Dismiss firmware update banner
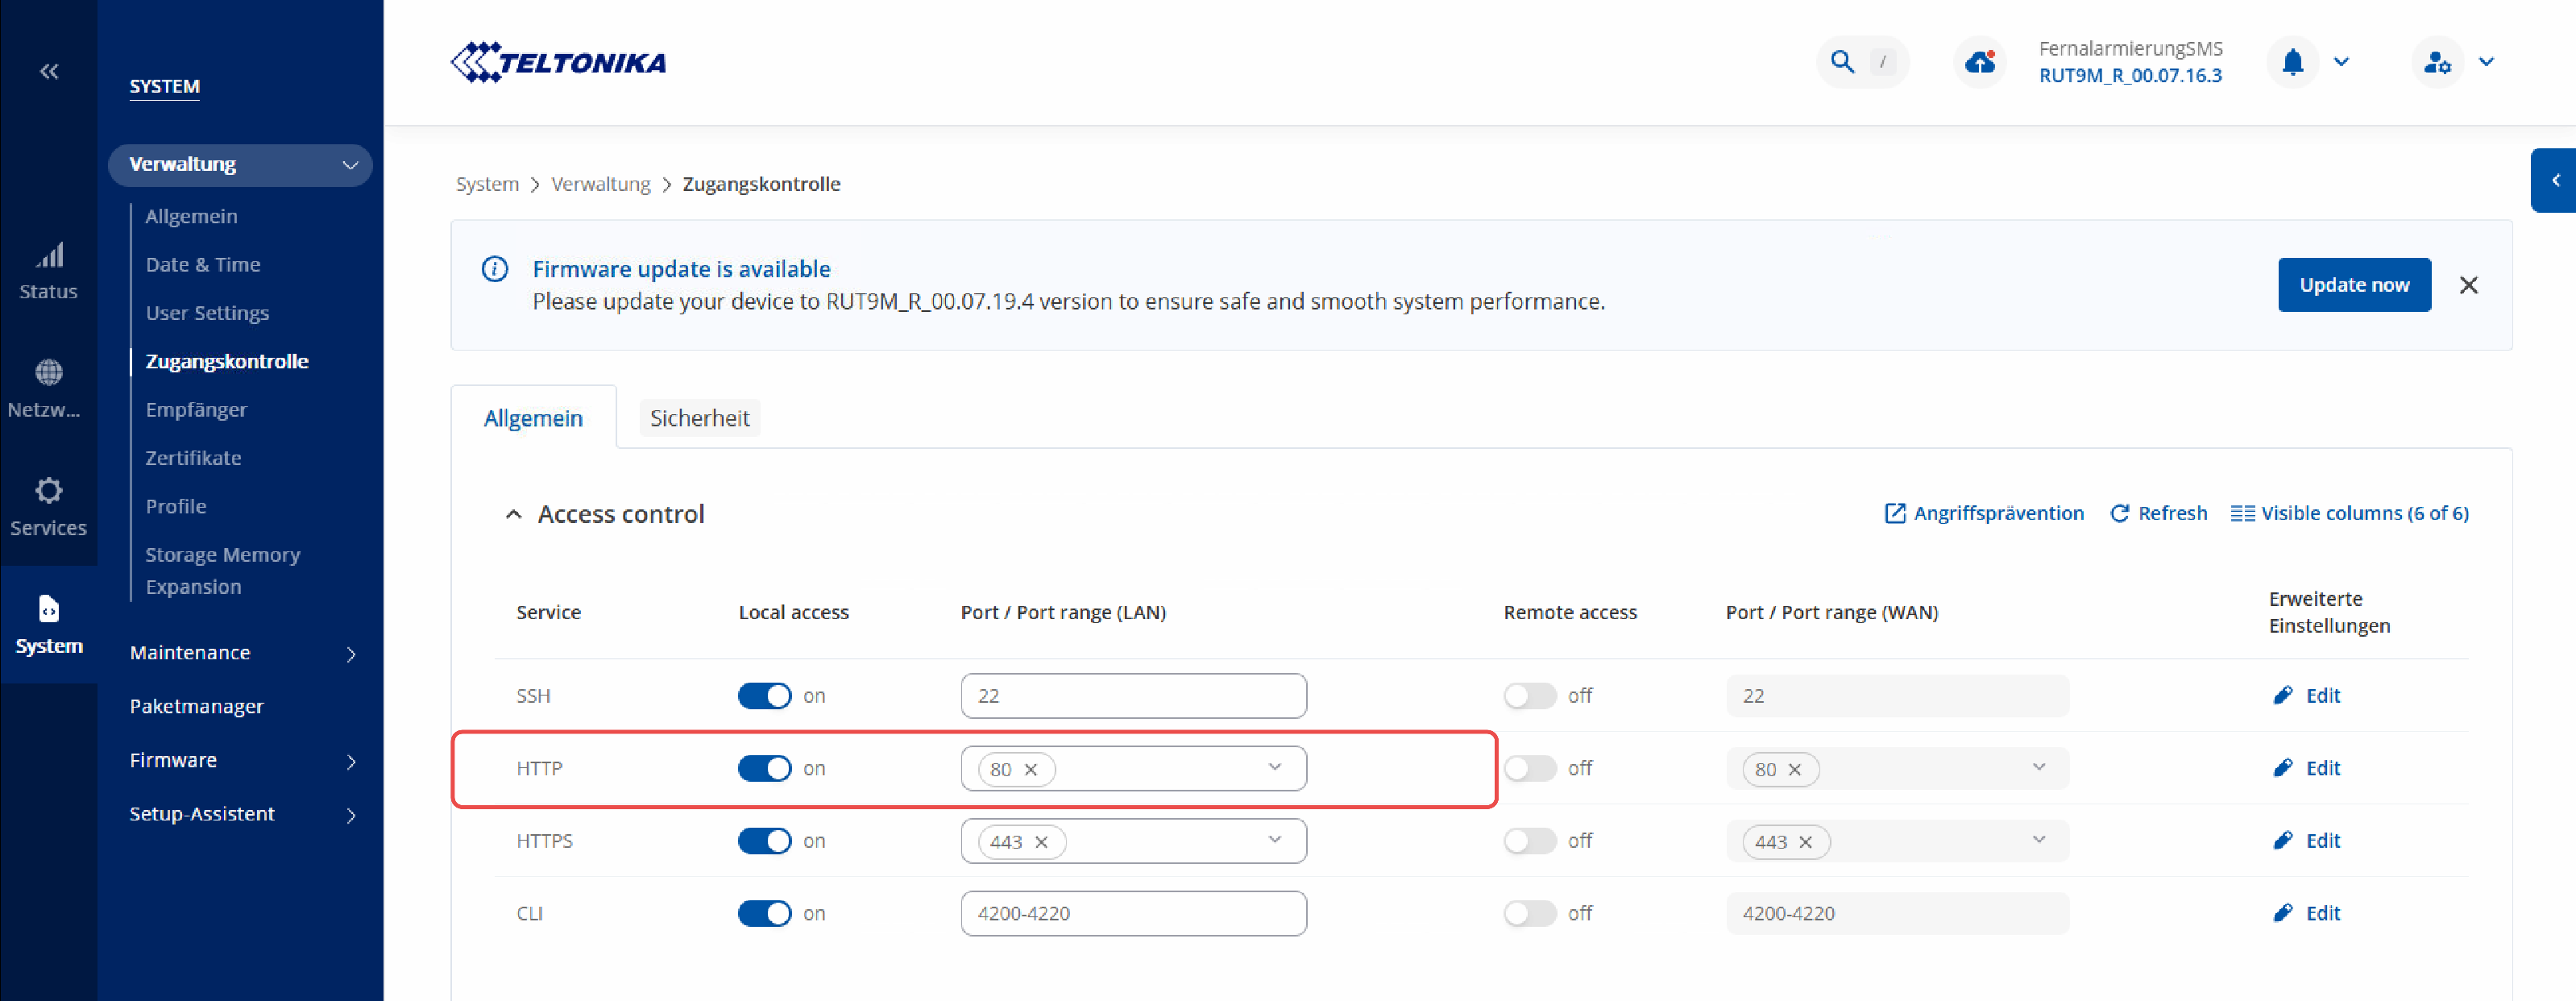The image size is (2576, 1001). pos(2469,285)
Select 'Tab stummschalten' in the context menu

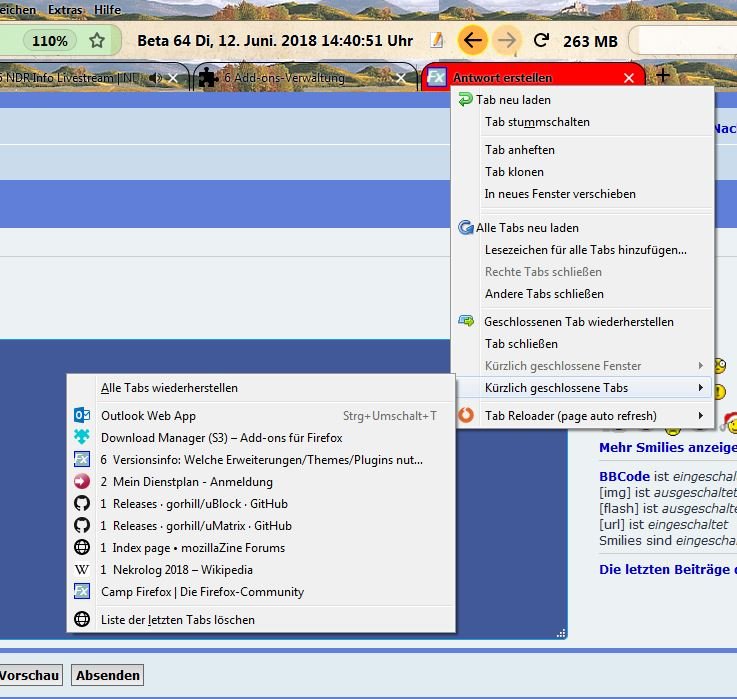537,122
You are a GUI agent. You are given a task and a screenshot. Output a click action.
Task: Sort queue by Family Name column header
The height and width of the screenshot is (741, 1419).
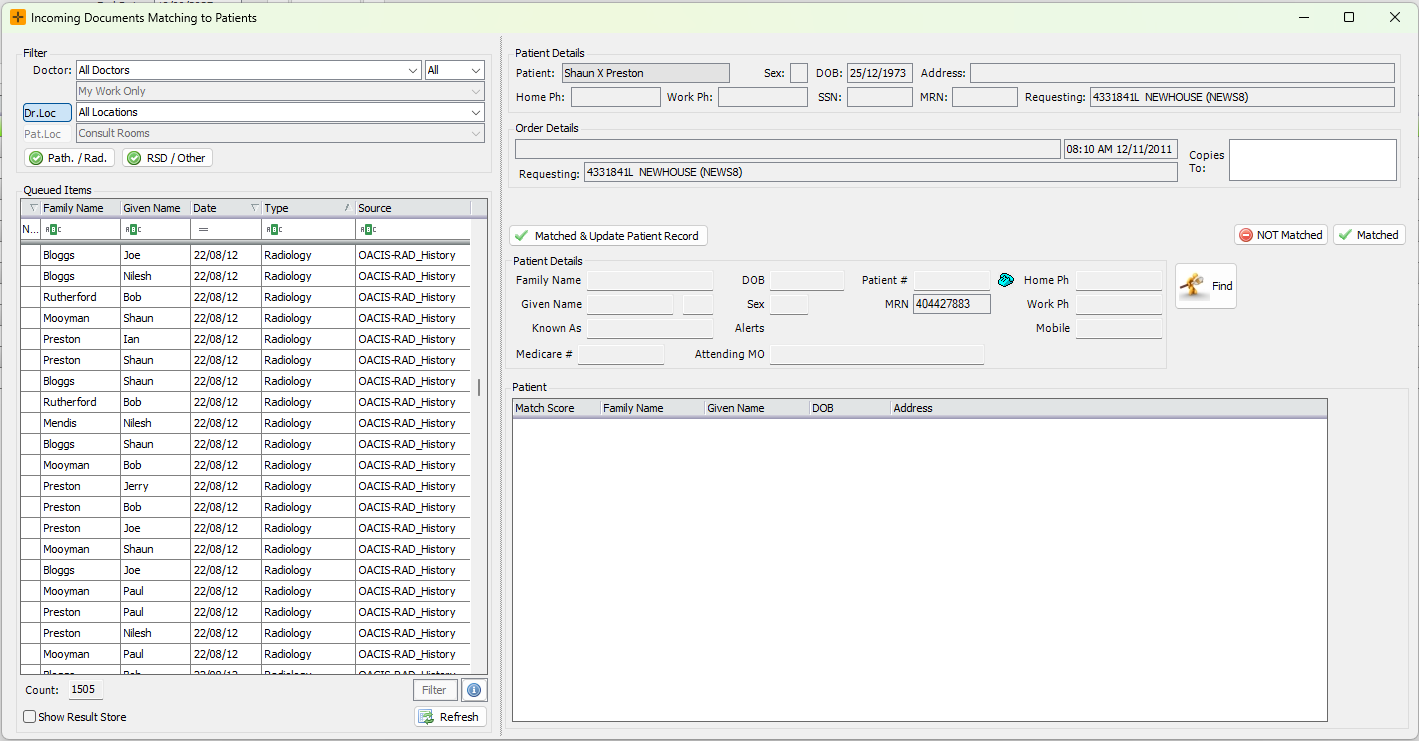(74, 208)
◆ ◆ ◆ ◆
» **TASK TO CARRY OUT**:
Put the records above into a two-column CSV with the header row instruction,location and one row per record. Put each record's text and its answer each in a single quoted field, replace line breaks with spaces, and leave out the pictures.

» **ANSWER TO THE EXERCISE**:
instruction,location
"Dismiss firmware update banner","The image size is (2576, 1001). pos(2469,285)"
"Select 'Tab stummschalten' in the context menu","537,122"
"You are a GUI agent. You are given a task and a screenshot. Output a click action. Task: Sort queue by Family Name column header The height and width of the screenshot is (741, 1419).","(74, 208)"